What sort of books do you like to read?

I like to read mysteries including English mysteries (P. D. James), and I like police procedurals or cops/detectives that I can follow over time and through a variety of cases. I like John Brady's Inspector Minogue. I also like biographies and am waiting for my sister to finish "John Adams," so I can read it. Between writing grants for a living and writing stories and working on two novels, my reading time is limited.

Who is your favourite author or has influenced your writing?

No doubt about it: Louisa Mae Alcott from my childhood. I loved Jo in "Little Women" and "Jo's Boys" and Jo was a writer, too, you may remember. Ross Macdonald absolutely is the quintessential author of the kind of
mysteries and writing style that I think was classic and excellent literature. He is hard to copy, but I tried to mimic him when I first started out (poorly, I might add).

If you could meet any character from a book, who would it be and why?

Actually, I'd probably like to meet Father Tim and some of the Mitford Town's slew of quaint characters in Jan Karon's appealing Mitford Series.

What are you currently working on?


I have about a half dozen stories that I'm plugging along with and that are in various stages. I have three that are quite dark, and apparently, I have to get them out of my system. (I usually don't do "dark.") I'm
finishing the first book-length manuscript on my children's mystery series.
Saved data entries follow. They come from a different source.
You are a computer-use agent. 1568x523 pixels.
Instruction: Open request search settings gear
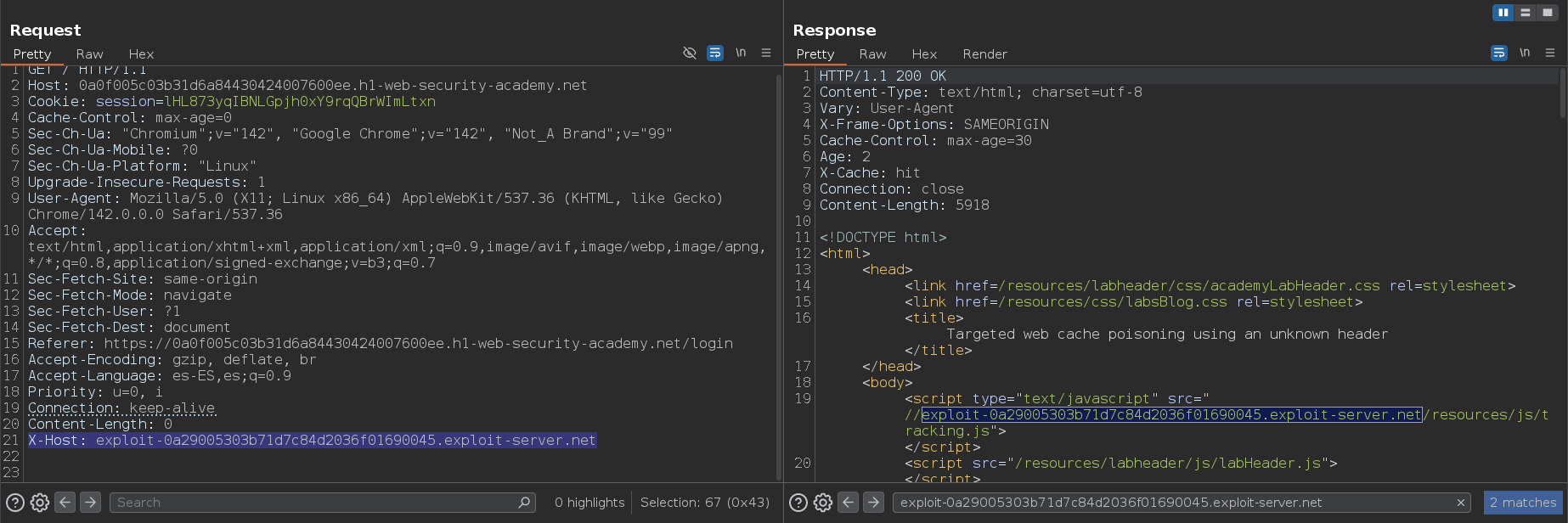point(40,503)
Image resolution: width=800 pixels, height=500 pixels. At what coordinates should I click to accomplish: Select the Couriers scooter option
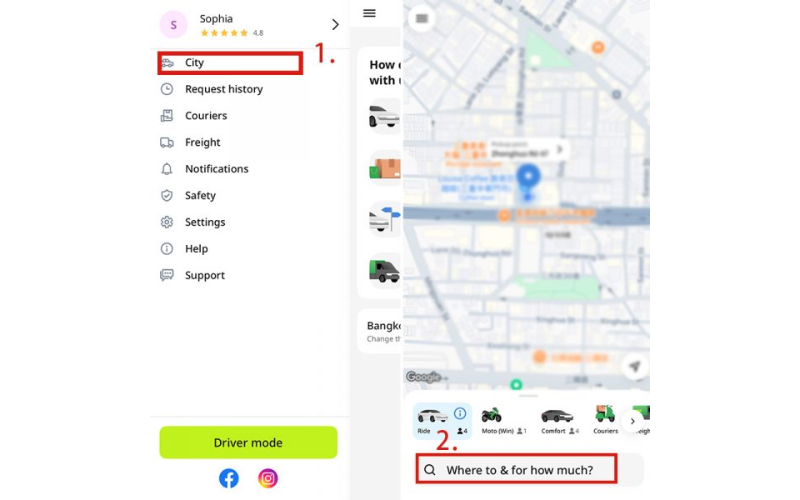pyautogui.click(x=605, y=421)
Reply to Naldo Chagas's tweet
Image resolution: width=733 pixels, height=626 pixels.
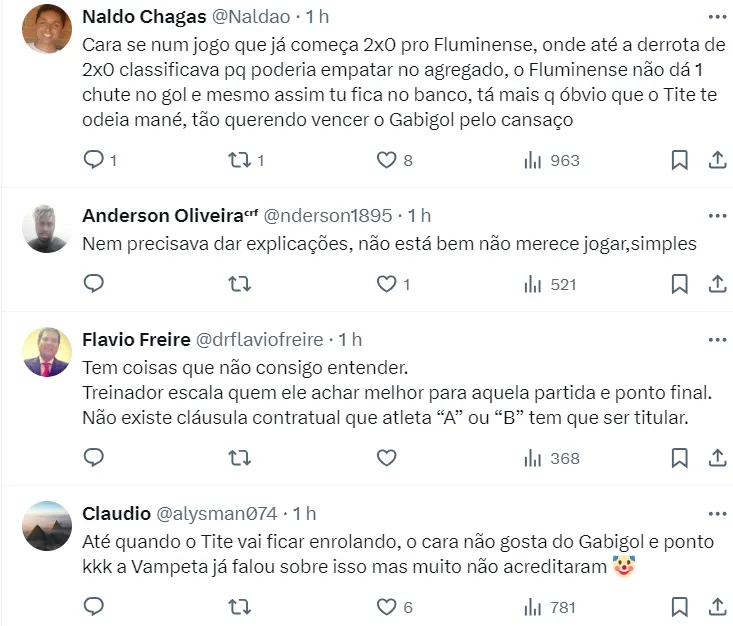93,160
It features a trio of fifth-grade, multicultural sleuths called the Stanley Street Irregulars. They've been published in short story form before. I
have concepts, settings and some outlining done on another three books in the Bridget O'Hern series. Book 2 is set on the Oregon coast and is done. In Book 3, Bridget goes to Ireland to look up her Irish roots in "Death Returns to Athenry." Just writing this makes me realize that I'm busy!
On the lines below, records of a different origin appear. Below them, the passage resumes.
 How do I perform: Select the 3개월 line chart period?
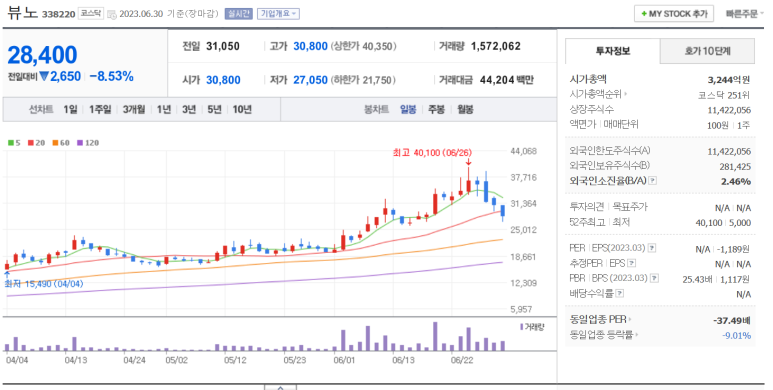click(134, 109)
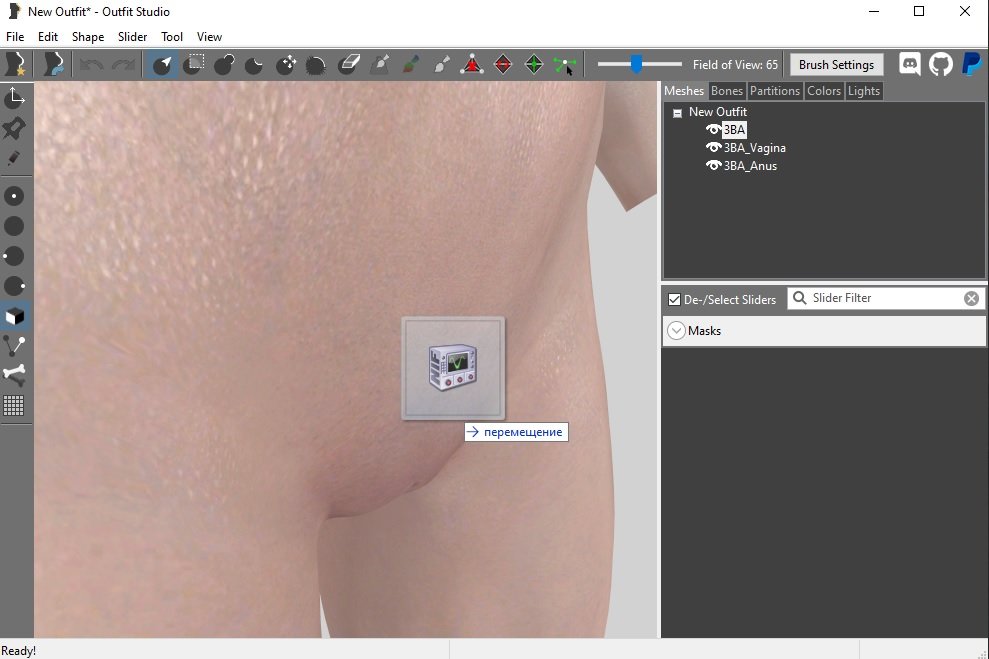Toggle the wireframe grid icon in left sidebar
This screenshot has width=989, height=659.
tap(14, 406)
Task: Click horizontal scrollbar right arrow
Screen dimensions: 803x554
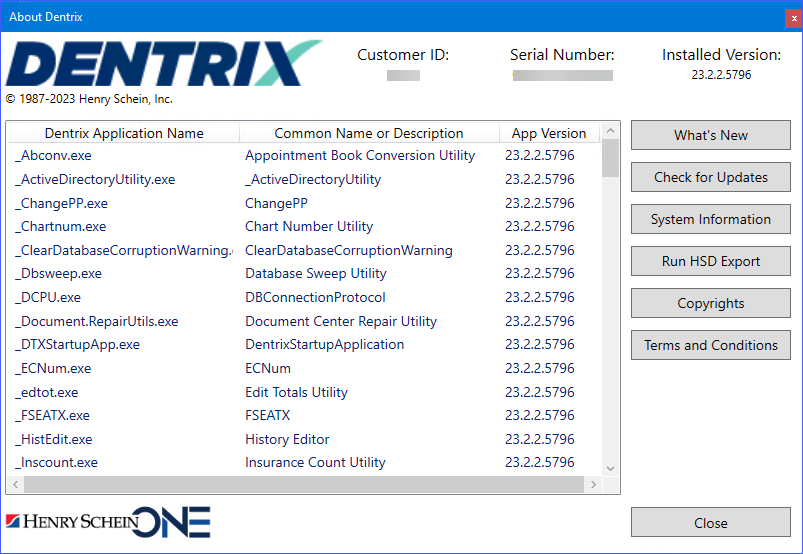Action: (593, 485)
What have you found to be the best way of promoting your book?

Gaining name recognition within the writers, fans and others in the mystery fiction realm. The Internet is priceless, practical and so speedy in terms of having access to potential readers and industry folks. Getting good reviews certainly helps, too, and also doing a variety of speaking presentations. Since I'm with a POD publisher, I have to do most of my own promotion/marketing (make that all of it, actually). I'm building readers
one at a time. My website and newsletter help, too. I have found a niche of readers who are Norwegian Elkhound owners because they found out that my sleuth has one. The mystery readers among them are absolutely delighted to find a mystery series where an Elkhound trailing after the protagonist. So now
my site is now a member of the Norwegian Elkhound webring.

And finally, what advice would you give to writers starting out?

Read a variety of literature including the genre you want to write. Persevere and don't give up. Expect some dry spells. Switch and try different kinds of writing, including short stuff. I belong to a Flash Fiction list where we critique each other's material, some as short as 25 words. I've come to realize how critical every word can be and it's relationship to its fellow word. Kind of like people and humankind, relationships are important. Finally, believe in yourself. I recommend "The Artist's Way" by Julia Cameron as a way to believe in your creative self.